The British stage and screen actor John Ronane (“Bridge on the River Kwai,” “Six Wives of Henry the VIII” (PBS), “Art” at the Apollo on Main Street) once remarked that people used to say they were going to “hear” a play, which when we remember that “audience” and “auditorium” are from the Latin “aud” for “listen,” is not surprising. The audience sits in the auditorium which is in a larger space; a theater, which is from the Greek for “theatron” or the “place to see.” This is all to set the table for Spike Lee’s new film, “Chi-Raq” which is a contemporary adaptation of “Lysistrata” (411 B.C.) by Aristophanes the Greek satirical playwright. Mr. Lee’s masterful adaptation combines hearing and seeing into a highly successful film that I encourage all to experience. It is now out on DVD at your local video store and also available through Netflix.

The title of Mr. Lee’s film is hip-hop for a combination of Chicago and Iraq and it also doubles for the name of his lead character; Chi-Raq (pronounced shy-rak). Mr. Lee is suggesting a similarity of rates of violence in Chicago with the war zone in the Middle East. Current statistics reinforce that comparison: there were 2,986 shootings in the Second City and almost 450 killings by guns in 2015; more than 80 percent were African-Americans and more than 90 percent male.

Aristophanes’ play, “Lysistrata” was written during the Peloponnesian War after approximately 20 years of fighting, and the play’s action is as old as the Bronze Age and the battle of the sexes. Lysisitrata convinces her female followers to go on a sex strike to get their men to end the fighting. The play has become the quintessential anti-war play and as such received many productions during the Viet Nam conflict and more recently with the invasion and occupation of Iraq. Greek plays were an old type of musical theater written in verse and with a singing and dancing chorus. It is material well suited for a hip-hop adaptation, and Mr. Lee and co-writer Kevin Willmott have created a script that combines poetic verse and the rhymes and rhythms of hip-hop rap. It is a masterful piece of writing with musical numbers and funny, if vulgar, direct address by Samuel L. Jackson who serves as a narrator for the action.
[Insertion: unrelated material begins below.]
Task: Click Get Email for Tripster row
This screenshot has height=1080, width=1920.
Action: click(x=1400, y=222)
In one of the film’s most powerful scenes, John Cusack as a Catholic priest (the role is based on the real life Father Michael Pfleger of St. Sabina Church in Chicago) gives a call and response sermon over the shooting death of a child. It is a ferocious scene that achieves an operatic passion. It reminded me of a play written by Johnny B. Johnson, Jr. years ago and performed at the Friendship House on Thanksgiving night. Mr. Johnson is now an associate minister at the New Morning Star Baptist Church and scenes from his play of 30 years ago are now being revived in Spike Lee’s movie. That starts to give us all pause for just how long this gun violence has been an issue and how many mothers have cried over children in a casket.
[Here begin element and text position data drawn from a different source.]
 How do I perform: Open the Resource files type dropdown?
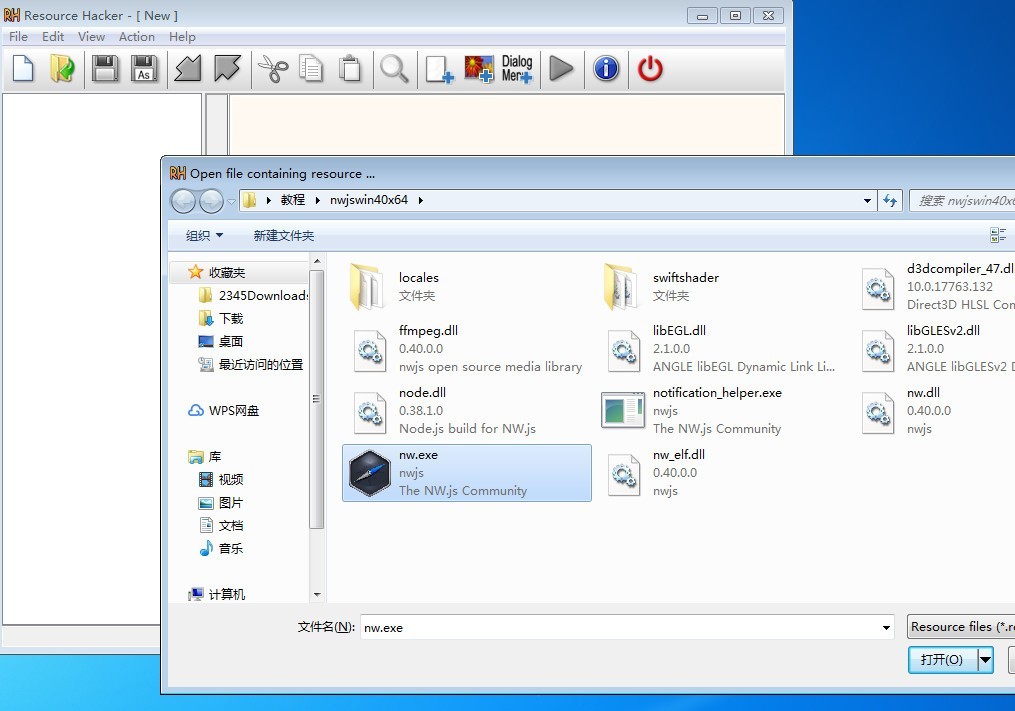tap(960, 627)
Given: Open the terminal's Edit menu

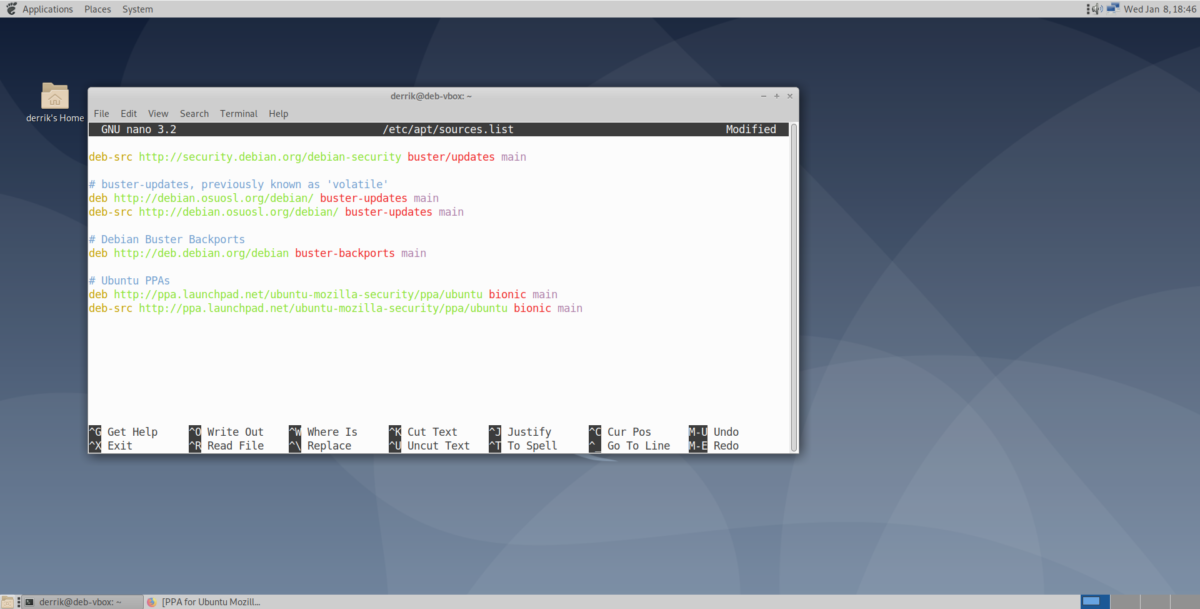Looking at the screenshot, I should tap(129, 113).
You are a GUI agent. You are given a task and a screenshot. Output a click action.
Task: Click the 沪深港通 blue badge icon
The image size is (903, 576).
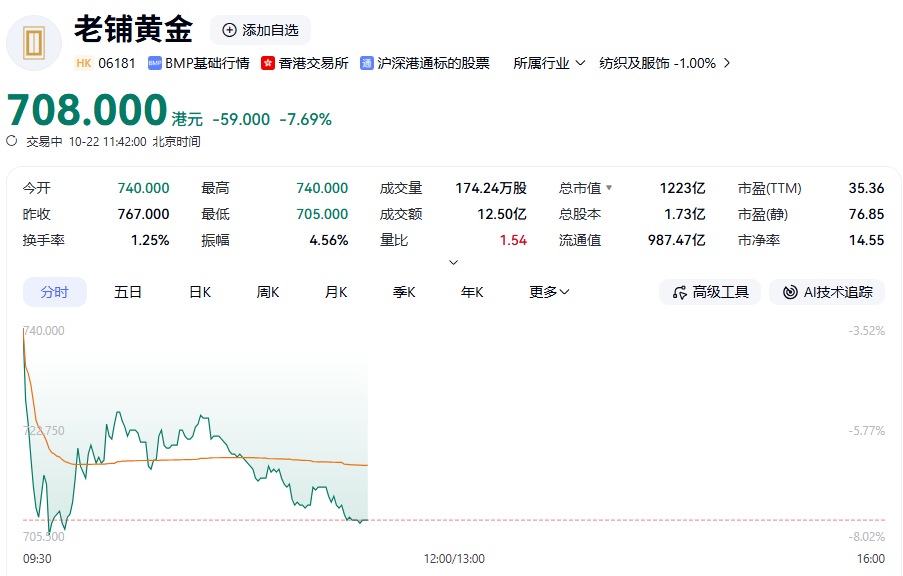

What I find so confusing is that “Chi-Raq” was not nominated for an Oscar for Best Film yet “Mad Max: Fury Road” was.  Don’t get me wrong MM:FR was lots of fun and technically superb, but it is all physical action with hardly any plot or character development. It could be summarized as the best chase movie ever in which the heroes drive and fight out into the middle of a desert then turn around and drive and fight their way back defeating the villain in the process, liberating the poor town folk and then the hero walks alone into the sunset.

I could see an award for best action, but best movie? Well that is a stretch. Likewise I am baffled by the nomination of the new Star Wars for best movie honors. I found it dull and boring without any excitement at all. The Disney Company, known in some circles as “da mouse” paid a couple billion for the franchise and have given us a not very satisfying trip down memory lane with not very good 3-D effects at that. These two bloated studio offerings have been nominated and “Chi-Raq” was not; leading to the backlash of “Oscars so white” and Spike Lee has announced he will not attend even though he will be given a lifetime achievement award.

Mr. Lee’s film is brilliant, if uneven, and deserves our attention and recognition. Remember the great slugger Babe Ruth had a lifetime average of .342 and like the Babe, Mr. Lee is swinging for the fences with “Chi-Raq.” He hit enough out of the park to merit a nomination.

Director Paul Gordon staged John Steinbeck’s “Of Mice and Men” with a light touch for the Corn Stock Theatre Winter Playhouse. The Depression era tale makes a good argument for support of social spending for mentally/physically disabled people when the Asperger Syndrome character, Lennie, well played by Chris Peterlin, murders an innocent while all the other characters are busy playing horseshoes. Although the playwright makes it clear through repetitious exposition and foreshadowing that Lennie’s minder and friend, George, knows that Lennie is dangerous; still it is impossible to be with him 24/7 and it is just a question of time before someone gets hurt. There are bruised and battered families today who face the decision of institutionalizing their adult children when at the same time they fear for the quality of care those loved ones may receive.